### 提示文
========

在宅・テレワーク率約80%体制を支えるのは多角的な改革と「社員を信じる」姿勢
2018年7月、「働き方改革を推進するための関係法律の整備に関する法律(働き方改革関連法)」が公布され、2019年4月より順次施行が始まりました。労働者の働く時間や待遇、環境など、企業にとって多岐に亘る取り組みが必要な法律ですが、NECネクサソリューションズでは施行以前の2018年から社内に「働き方改革タスクフォース」を立ち上げ、人事総務部門だけでなく、営業部門やシステム開発部門を巻き込んで自社の働き方改革に取り組んできました。人事総務本部長の藤田典広は、「ただ単に“残業を減らしましょう”では問題の解決になりません。もっと広い視野で社員が仕事を楽しめるように…というスタンスで取り組みました」と当時を振り返ります。
さらに2019年4月より「タスクフォース」を「働き方改革委員会」へと格上げし、役員が委員長に就任。経営陣も含めて意思決定し、より推進力を増して改革を進めています。
当社の働き方改革の取り組みは、おもに以下の5つに集約されます。
時間と場所に縛られない働き方を推進し、在宅勤務が可能な社員にはモバイルPCとスマートフォンを支給。在宅が必要なときは在宅で、そうでないときは自宅とサテライトオフィスを適宜使い分けるなど、働く場をフレキシブルに設定しています。各地区の主要ターミナル駅数カ所に導入したサテライトオフィスについて、藤田はその効果を次のように説明します。

========

### 提供データ
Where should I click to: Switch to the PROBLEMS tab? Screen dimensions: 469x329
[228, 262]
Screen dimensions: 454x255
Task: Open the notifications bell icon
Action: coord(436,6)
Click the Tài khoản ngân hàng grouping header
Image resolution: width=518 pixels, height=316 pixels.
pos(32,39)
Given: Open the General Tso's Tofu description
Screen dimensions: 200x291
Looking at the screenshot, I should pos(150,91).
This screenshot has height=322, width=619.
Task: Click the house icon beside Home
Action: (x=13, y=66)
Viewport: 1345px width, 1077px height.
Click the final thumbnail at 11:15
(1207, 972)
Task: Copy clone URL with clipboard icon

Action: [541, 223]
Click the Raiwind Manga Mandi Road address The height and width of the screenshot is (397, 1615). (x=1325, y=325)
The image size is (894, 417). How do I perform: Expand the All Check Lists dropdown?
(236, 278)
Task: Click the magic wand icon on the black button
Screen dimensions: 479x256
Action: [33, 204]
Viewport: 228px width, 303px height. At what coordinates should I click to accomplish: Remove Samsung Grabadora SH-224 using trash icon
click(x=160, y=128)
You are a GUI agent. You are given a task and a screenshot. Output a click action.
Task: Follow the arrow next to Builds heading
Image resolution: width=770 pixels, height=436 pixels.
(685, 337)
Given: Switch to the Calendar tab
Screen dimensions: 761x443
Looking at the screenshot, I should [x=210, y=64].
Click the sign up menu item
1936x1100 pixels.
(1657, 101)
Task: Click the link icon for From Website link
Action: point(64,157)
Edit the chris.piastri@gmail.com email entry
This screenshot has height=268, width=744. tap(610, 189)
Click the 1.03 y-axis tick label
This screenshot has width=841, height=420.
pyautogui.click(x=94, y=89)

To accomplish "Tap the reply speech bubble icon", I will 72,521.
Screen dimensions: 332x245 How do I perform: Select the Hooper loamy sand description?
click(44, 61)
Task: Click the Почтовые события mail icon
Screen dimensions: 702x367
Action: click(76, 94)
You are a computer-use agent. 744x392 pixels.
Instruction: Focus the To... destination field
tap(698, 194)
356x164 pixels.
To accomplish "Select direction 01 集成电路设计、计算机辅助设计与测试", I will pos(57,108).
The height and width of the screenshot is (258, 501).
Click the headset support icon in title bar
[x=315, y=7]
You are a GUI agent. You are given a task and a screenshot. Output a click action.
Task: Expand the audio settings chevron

========

### 演習の指示
[A] 提示文のうち「2018年7月、」で始まる段落を、主要な事実を残したまま箇条書きで短くまとめてください。
[B] エントリーのうち「Viewport: 1345px width, 1077px height.」を含む行から「Action: [33, 204]」を含む行まで（両端の行を含む）を、指示の行も含めて書き出してください。その際、解答の座標の数値はすべて-54だけ移動させ、それ以外の行は書き出さないでください。
提示文とエントリーは互いに無関係な内容です。

### 解答例
[A]
- 働き方改革関連法は2018年7月に公布され、2019年4月から順次施行された。
- NECネクサソリューションズは施行前の2018年に、社内に「働き方改革タスクフォース」を立ち上げた。
- 人事総務部門だけでなく、営業部門やシステム開発部門も巻き込んで自社の働き方改革に取り組んだ。
- 人事総務本部長の藤田典広は、残業を減らすだけでは問題の解決にならず、社員が仕事を楽しめるよう広い視野で取り組んだと振り返っている。

[B]
Viewport: 1345px width, 1077px height.
Click the final thumbnail at 11:15
(1153, 918)
Task: Copy clone URL with clipboard icon

Action: [487, 169]
Click the Raiwind Manga Mandi Road address The height and width of the screenshot is (397, 1615). (x=1271, y=271)
The image size is (894, 417). How do I perform: Expand the All Check Lists dropdown?
(182, 224)
Task: Click the magic wand icon on the black button
Screen dimensions: 479x256
Action: [-21, 150]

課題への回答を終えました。